The Czech version titled Polská krev was first staged at the Pilsen City Theatre on December 26, 1913, with libretto translated by Zdeněk Knittl, a tenor of the theatre. (Popiel: Richard Branald, Helena: Marie Vilímová, Zaremba: Adolf Kreuzmann, Bola: Antonín Vrba). On January 25, 1914 it premiered in Prague.

During World War I, Polenblut also had a long running production at the Theater des Westens in Berlin starring Käthe Dorsch as Helena. Simultaneously Sári Petráss starred in that part in a successful production in Budapest.

==Adaptations==
It was adapted by Edgar Smith, Herbert Reynolds, and Harold Atteridge into the English-language operetta titled The Peasant Girl which premiered in 1914 in Buffalo, New York at the Teck Theatre.
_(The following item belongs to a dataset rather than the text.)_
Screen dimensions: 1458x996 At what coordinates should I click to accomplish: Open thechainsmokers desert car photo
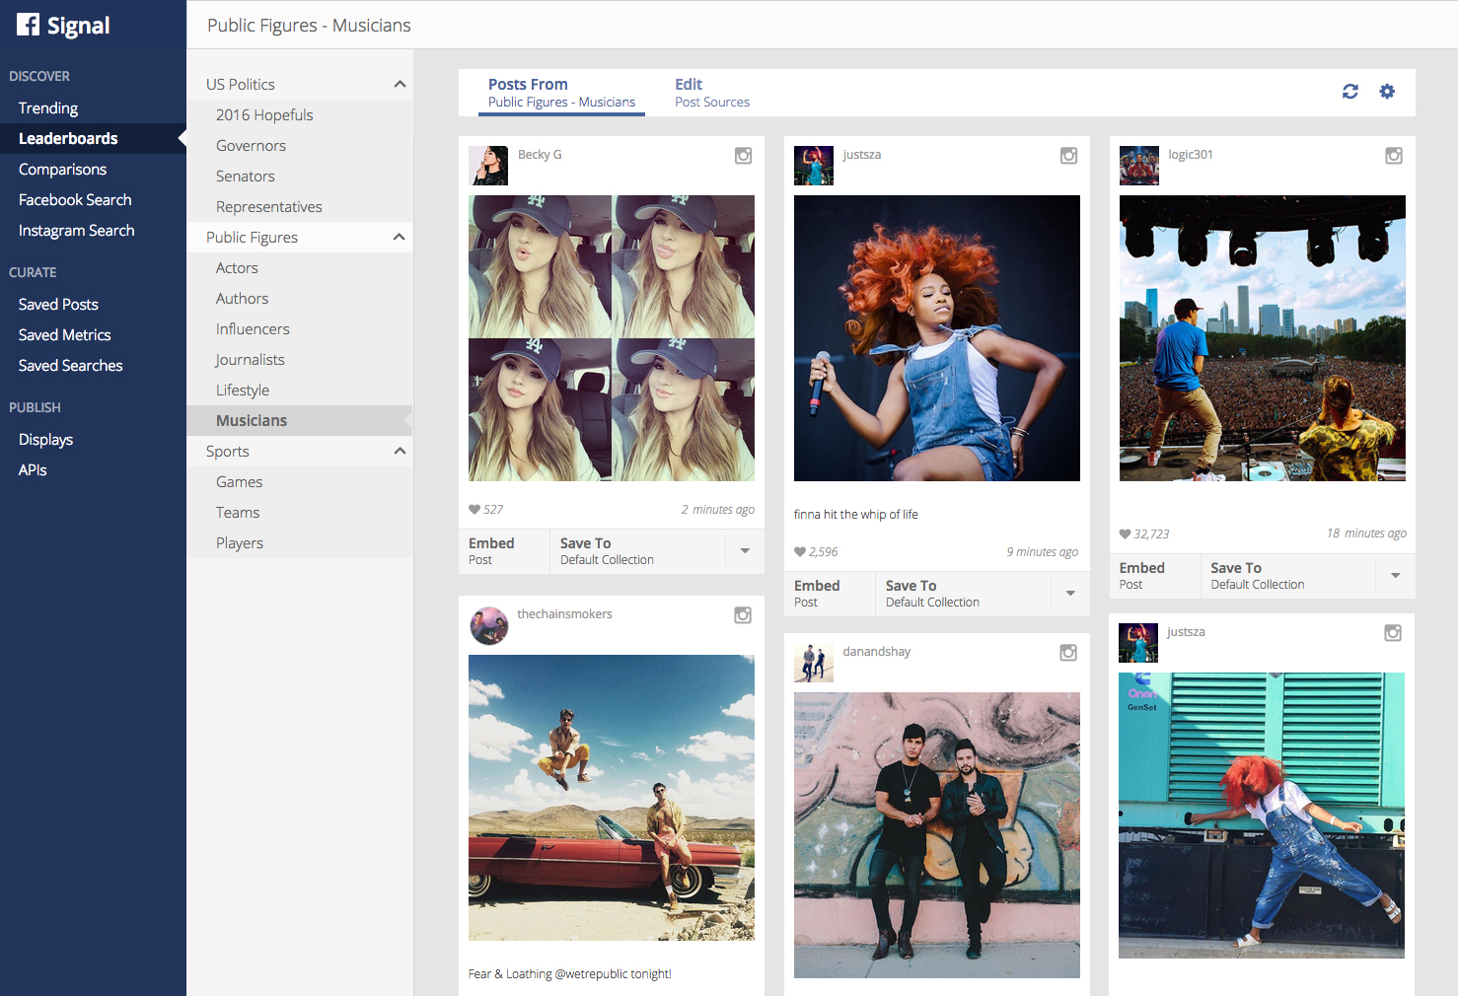pos(611,797)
It played on Broadway in 1915 at the 44th Street Theatre in a production starring Emma Trentini and Clifton Crawford.

A musical film under the same title (versions in Czech and German) and based on the operetta was made in 1934.

In 1966, a TV film was produced in West Germany, directed by Wolfgang Liebeneiner, starring Horst Beck, Peter Garden, and Ina Dressel.